EXERCISE DETAILS: Rewrite all the rows below, swapping each "Identify the location of" for "Give the position of" and leaving everything else unchanged.

DATA FOR THE TASK:
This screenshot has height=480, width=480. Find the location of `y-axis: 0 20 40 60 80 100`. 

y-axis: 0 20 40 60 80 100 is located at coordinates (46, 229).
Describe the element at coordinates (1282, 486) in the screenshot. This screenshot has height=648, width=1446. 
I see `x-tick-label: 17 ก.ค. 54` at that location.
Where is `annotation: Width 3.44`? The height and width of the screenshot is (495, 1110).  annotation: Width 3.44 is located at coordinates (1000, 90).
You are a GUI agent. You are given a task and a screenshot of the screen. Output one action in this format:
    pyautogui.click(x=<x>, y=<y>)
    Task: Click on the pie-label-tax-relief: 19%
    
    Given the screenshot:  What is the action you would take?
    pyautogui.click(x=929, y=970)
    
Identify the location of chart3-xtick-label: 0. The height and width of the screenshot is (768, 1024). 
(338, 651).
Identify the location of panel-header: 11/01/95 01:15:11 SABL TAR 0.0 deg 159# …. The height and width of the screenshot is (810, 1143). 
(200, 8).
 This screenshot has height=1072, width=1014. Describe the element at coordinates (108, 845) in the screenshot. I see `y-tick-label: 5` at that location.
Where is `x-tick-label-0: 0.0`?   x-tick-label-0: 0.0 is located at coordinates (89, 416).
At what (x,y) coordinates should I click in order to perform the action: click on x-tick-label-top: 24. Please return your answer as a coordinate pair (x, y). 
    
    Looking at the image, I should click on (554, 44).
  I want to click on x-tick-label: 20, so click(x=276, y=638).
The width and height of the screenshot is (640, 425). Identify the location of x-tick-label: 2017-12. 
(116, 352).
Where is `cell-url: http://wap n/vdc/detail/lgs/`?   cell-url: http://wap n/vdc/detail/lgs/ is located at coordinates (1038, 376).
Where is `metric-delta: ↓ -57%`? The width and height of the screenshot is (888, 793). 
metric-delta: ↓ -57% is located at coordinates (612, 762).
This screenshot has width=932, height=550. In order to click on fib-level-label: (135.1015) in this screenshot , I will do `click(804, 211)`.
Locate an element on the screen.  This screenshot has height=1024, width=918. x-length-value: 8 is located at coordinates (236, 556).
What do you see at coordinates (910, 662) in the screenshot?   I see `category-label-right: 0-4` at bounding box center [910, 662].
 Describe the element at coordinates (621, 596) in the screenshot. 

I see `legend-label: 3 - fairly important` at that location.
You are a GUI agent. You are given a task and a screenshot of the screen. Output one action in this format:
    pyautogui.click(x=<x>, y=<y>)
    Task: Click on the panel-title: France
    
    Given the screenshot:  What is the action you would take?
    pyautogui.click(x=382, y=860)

TASK OUTPUT:
This screenshot has height=480, width=480. Find the location of `y-axis: 0 20 40 60 80 100`. 

y-axis: 0 20 40 60 80 100 is located at coordinates (46, 229).
Describe the element at coordinates (1282, 486) in the screenshot. This screenshot has height=648, width=1446. 
I see `x-tick-label: 17 ก.ค. 54` at that location.
Where is `annotation: Width 3.44`? The height and width of the screenshot is (495, 1110).  annotation: Width 3.44 is located at coordinates (1000, 90).
You are a GUI agent. You are given a task and a screenshot of the screen. Output one action in this format:
    pyautogui.click(x=<x>, y=<y>)
    Task: Click on the pie-label-tax-relief: 19%
    
    Given the screenshot:  What is the action you would take?
    pyautogui.click(x=929, y=970)
    
Give the position of chart3-xtick-label: 0. The height and width of the screenshot is (768, 1024). 
(338, 651).
Give the position of panel-header: 11/01/95 01:15:11 SABL TAR 0.0 deg 159# …. The height and width of the screenshot is (810, 1143). 
(200, 8).
 This screenshot has height=1072, width=1014. Describe the element at coordinates (108, 845) in the screenshot. I see `y-tick-label: 5` at that location.
Where is `x-tick-label-0: 0.0`?   x-tick-label-0: 0.0 is located at coordinates (89, 416).
At what (x,y) coordinates should I click in order to perform the action: click on x-tick-label-top: 24. Please return your answer as a coordinate pair (x, y). 
    
    Looking at the image, I should click on (554, 44).
  I want to click on x-tick-label: 20, so click(x=276, y=638).
The width and height of the screenshot is (640, 425). Give the position of x-tick-label: 2017-12. 
(116, 352).
Where is `cell-url: http://wap n/vdc/detail/lgs/`?   cell-url: http://wap n/vdc/detail/lgs/ is located at coordinates (1038, 376).
Where is `metric-delta: ↓ -57%`? The width and height of the screenshot is (888, 793). 
metric-delta: ↓ -57% is located at coordinates (612, 762).
This screenshot has width=932, height=550. In order to click on fib-level-label: (135.1015) in this screenshot , I will do `click(804, 211)`.
Locate an element on the screen.  This screenshot has height=1024, width=918. x-length-value: 8 is located at coordinates (236, 556).
What do you see at coordinates (910, 662) in the screenshot?   I see `category-label-right: 0-4` at bounding box center [910, 662].
 Describe the element at coordinates (621, 596) in the screenshot. 

I see `legend-label: 3 - fairly important` at that location.
You are a GUI agent. You are given a task and a screenshot of the screen. Output one action in this format:
    pyautogui.click(x=<x>, y=<y>)
    Task: Click on the panel-title: France
    
    Given the screenshot:  What is the action you would take?
    pyautogui.click(x=382, y=860)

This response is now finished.